Ardından silah sesleri duyduğunu aktaran Yıldırım, bulunduğu yerden komutanın derdest edilmesini ve koruma astsubayı Bülent Aydın'ın vurulma anını görmediğini, önünde bulunan araçların görüşünü engellediğini iddia etti.

Daha sonra derdest edildiğini ve karargah binasına getirildiğini öne süren Yıldırım, buraya albay Cemil Turhan'ın gelmesinin ardından onun yanına geçtiğini, Turhan'a ne olduğunu sorduğunu, onun ise sakin olması gerektiğini söylediğini savundu.
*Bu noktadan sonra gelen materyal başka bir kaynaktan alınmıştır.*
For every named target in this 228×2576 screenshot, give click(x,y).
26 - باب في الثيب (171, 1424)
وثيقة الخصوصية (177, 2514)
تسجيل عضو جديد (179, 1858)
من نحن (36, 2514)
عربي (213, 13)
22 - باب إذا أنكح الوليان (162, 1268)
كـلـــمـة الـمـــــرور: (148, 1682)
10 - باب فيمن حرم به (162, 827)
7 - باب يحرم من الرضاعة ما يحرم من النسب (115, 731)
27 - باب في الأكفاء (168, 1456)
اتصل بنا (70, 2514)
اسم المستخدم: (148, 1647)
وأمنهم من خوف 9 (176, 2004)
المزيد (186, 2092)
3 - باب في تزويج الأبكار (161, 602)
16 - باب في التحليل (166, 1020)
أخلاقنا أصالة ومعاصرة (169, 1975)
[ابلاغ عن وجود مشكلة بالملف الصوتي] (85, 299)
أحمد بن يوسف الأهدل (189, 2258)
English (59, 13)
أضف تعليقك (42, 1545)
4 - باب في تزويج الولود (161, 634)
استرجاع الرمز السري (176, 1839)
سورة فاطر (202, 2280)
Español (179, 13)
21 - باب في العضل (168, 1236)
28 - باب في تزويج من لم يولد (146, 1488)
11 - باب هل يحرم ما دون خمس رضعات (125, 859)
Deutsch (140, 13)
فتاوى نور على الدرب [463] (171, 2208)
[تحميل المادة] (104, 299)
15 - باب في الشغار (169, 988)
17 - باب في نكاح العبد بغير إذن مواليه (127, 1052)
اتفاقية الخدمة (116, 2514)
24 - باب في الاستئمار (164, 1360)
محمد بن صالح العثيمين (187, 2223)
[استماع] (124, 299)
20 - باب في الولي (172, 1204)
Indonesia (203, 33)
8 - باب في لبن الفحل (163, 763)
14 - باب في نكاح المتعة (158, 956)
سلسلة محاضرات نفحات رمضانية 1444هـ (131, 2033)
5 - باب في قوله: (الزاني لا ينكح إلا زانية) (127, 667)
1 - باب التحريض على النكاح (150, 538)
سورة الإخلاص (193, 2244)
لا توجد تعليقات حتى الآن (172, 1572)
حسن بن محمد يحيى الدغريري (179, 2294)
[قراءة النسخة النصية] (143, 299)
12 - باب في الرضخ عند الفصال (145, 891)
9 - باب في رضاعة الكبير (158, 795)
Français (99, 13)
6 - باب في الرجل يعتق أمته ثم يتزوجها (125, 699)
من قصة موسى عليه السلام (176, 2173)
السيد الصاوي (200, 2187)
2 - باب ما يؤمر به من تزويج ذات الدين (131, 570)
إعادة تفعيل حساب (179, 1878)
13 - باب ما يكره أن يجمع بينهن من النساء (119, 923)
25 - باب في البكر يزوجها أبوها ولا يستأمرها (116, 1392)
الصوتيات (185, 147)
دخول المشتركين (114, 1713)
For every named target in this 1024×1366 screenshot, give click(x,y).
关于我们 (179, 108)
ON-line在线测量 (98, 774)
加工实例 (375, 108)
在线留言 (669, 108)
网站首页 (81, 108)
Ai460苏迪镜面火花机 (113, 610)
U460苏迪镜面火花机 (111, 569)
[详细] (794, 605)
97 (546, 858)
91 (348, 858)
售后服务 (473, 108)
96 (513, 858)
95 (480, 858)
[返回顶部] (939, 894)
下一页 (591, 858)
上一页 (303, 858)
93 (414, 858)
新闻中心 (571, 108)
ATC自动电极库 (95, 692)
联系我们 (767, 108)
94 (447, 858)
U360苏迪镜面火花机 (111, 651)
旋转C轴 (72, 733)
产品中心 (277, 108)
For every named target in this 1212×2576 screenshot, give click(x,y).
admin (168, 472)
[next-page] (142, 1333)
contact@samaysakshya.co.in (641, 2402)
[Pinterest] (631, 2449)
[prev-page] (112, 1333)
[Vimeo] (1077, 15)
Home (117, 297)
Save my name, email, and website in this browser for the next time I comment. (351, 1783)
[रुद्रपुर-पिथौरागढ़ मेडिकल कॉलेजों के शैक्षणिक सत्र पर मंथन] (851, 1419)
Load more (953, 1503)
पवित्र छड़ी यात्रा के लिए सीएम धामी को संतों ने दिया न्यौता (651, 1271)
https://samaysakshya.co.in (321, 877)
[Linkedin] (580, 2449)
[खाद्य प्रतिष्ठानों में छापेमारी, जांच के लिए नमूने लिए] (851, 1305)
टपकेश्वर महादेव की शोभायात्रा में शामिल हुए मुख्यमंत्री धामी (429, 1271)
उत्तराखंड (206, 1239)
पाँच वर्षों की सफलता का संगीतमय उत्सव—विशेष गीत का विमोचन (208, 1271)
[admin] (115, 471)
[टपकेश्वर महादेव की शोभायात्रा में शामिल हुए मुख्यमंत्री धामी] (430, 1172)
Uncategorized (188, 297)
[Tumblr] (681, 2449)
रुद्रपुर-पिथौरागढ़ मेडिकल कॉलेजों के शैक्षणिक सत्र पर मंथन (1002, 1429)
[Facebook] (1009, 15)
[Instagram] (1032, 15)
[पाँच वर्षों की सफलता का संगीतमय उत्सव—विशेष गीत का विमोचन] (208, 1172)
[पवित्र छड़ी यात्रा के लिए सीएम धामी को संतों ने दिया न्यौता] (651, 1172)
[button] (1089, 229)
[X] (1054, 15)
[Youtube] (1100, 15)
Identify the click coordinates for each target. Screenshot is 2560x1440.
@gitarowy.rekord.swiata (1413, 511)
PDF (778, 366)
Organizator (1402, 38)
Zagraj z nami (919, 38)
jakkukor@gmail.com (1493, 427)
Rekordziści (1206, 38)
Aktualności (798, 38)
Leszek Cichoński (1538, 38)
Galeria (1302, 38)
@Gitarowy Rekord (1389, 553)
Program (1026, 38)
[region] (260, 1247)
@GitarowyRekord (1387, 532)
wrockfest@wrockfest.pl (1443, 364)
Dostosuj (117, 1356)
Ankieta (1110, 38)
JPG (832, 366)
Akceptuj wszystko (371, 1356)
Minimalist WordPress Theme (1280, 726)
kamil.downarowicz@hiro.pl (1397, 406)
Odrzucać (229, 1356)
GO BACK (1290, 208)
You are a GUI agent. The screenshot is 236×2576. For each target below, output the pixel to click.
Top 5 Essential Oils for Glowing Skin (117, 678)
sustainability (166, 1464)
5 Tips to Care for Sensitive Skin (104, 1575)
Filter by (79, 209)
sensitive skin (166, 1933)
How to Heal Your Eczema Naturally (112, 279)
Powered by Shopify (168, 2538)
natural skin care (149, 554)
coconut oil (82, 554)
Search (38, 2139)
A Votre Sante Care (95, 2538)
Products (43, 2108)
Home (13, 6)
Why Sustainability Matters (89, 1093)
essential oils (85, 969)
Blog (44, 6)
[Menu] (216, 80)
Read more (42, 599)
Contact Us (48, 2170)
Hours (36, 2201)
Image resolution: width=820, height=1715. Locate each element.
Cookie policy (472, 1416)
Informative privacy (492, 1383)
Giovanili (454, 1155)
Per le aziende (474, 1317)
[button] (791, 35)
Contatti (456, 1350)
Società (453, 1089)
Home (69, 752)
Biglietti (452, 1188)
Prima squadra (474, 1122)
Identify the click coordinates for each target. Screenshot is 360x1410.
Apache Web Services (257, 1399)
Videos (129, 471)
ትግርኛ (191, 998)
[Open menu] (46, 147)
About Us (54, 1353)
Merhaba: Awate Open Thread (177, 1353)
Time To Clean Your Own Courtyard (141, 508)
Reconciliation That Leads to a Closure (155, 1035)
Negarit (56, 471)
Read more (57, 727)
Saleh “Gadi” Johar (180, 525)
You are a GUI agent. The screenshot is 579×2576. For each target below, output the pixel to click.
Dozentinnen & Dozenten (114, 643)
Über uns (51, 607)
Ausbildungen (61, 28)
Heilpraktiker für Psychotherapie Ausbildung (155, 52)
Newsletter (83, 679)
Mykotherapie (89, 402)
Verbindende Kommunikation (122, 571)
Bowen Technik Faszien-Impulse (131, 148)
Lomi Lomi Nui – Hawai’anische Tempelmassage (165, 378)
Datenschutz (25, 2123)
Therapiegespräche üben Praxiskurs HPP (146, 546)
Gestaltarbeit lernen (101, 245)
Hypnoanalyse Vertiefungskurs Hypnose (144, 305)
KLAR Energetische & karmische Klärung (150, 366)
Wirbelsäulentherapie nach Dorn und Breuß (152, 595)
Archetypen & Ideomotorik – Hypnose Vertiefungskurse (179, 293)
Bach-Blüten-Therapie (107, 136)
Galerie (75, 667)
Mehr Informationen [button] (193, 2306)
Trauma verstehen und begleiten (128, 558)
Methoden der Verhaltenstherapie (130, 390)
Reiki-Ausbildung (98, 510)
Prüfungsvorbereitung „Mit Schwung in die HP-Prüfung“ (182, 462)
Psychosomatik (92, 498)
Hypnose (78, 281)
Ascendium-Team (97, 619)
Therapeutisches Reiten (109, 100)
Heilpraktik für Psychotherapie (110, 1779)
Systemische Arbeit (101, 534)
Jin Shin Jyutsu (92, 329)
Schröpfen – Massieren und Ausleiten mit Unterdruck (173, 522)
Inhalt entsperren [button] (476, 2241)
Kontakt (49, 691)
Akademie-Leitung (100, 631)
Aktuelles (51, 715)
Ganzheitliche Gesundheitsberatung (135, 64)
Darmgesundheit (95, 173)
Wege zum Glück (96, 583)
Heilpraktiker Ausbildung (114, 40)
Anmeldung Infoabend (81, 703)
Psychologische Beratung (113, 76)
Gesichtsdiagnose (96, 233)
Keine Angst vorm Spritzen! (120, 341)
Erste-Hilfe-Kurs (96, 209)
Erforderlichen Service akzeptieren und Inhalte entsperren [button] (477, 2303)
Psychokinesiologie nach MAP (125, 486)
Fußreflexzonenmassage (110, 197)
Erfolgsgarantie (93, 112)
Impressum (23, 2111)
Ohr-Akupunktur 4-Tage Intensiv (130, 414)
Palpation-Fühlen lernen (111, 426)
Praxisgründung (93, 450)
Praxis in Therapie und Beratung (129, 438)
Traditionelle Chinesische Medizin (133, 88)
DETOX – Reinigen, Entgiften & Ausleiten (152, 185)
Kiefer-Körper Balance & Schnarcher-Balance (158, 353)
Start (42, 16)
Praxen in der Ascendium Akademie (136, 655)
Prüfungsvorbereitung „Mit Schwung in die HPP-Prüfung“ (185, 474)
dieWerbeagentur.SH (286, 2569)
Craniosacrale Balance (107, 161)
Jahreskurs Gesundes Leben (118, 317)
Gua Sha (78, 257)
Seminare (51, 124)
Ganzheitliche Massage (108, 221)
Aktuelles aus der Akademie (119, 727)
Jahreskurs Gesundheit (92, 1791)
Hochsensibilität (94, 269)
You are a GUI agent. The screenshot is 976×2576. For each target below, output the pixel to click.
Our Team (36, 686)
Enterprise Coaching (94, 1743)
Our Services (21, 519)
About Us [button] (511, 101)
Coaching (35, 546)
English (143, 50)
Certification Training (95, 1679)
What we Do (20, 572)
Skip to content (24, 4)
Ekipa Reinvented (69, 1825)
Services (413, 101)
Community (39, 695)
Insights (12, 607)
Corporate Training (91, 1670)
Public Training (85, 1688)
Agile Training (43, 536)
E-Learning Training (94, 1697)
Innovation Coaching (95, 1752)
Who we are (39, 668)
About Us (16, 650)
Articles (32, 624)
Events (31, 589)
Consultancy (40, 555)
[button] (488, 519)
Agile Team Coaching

Sanıktan "Bilgi almak için yanlarına gitmiştim" savunması

Partigöç ve Turhan ile beraber göründüğü fotoğraflara değinen Yıldırım, karşılaşmalarının tesadüf olduğunu belirterek, "Bilgi almak için yanlarına gitmiştim." ifadesini kullandı.

Daha sonra Atilla Gökesaoğlu'nun kendisini bıraktığı yere döndüğünü, buradayken helikopterlerin inip kalktığını, uçakların alçak uçuş yaptığını belirten Yıldırım, gördüğü bir Özel Kuvvetler personelinin "Genelkurmay Başkanı Orgeneral Hulusi Akar'ın kaçırılmaya çalışıldığını, bunu önlediklerini, Yaşar Güler'i de kurtardıklarını" söylediği iddiasında bulundu.

Yıldırım, emrinde asker olmadığını, kimseye emir vermediğini, kimseden de emir almadığını, öğleden sonra gelen polislere teslim olduğunu söyledi.

Daha sonra Mahkeme Başkanı Oğuz Dik, sanığa derdest edildiğini iddia ettiği yerde serbest halde Cemil Turhan'ın yanında göründüğü fotoğrafı sordu. Sanık Yıldırım, kendisini kimin derdest ettiğini bilmediğini, Turhan'ı görünce onunla birlikte yukarı çıktığını iddia etti.

Başbakanlık avukatı Süleyman Ayhan, sanığın karargah binasında Cemil Turhan ile yukarı çıktığı görüntülerin izlenmesini istedi.

Hüseyin Yıldırım, kameranın görüş alanı dışında kalan yerde bekletildiğini, Turhan'ı görünce ayağa kalktığını ve onunla hareket ettiğini söyledi.

Bu sırada Mahkeme Başkanı Oğuz Dik, sanığa ellerinin bağlı olmadığını hatırlattı. Sanık Yıldırım da elleri bağlı olmasa da derdest edildiğini, Turhan'ı tanımaması halinde derdest edilen diğer kişilerle birlikte götürüleceğini savundu.

Cumhurbaşkanı Recep Tayyip Erdoğan'ın avukatı Hüseyin Aydın da Turhan'ın özel kuvvet personeline ne söyleyerek kendisini kurtardığını sordu. Sanık Yıldırım, Turhan yanına yaklaşınca ayağa kalktığını, kimsenin bir şey söylemediğini, onunla birlikte yukarı çıktığını iddia etti.

Diğer sanıklar

Olay tarihinde Özel Kuvvetler timinde silah uzmanı olarak astsubay üstçavuş rütbesiyle görev yapan anık İlyas Akyar, astsubay çavuş olarak görev yapan İbrahim Çölkesen, astsubay kıdemli çavuş olarak görev yapan sanık İbrahim Karadağ da savunmalarını yaptı.

Duruşmaya yarın sanık savunmalarıyla devam edilecek.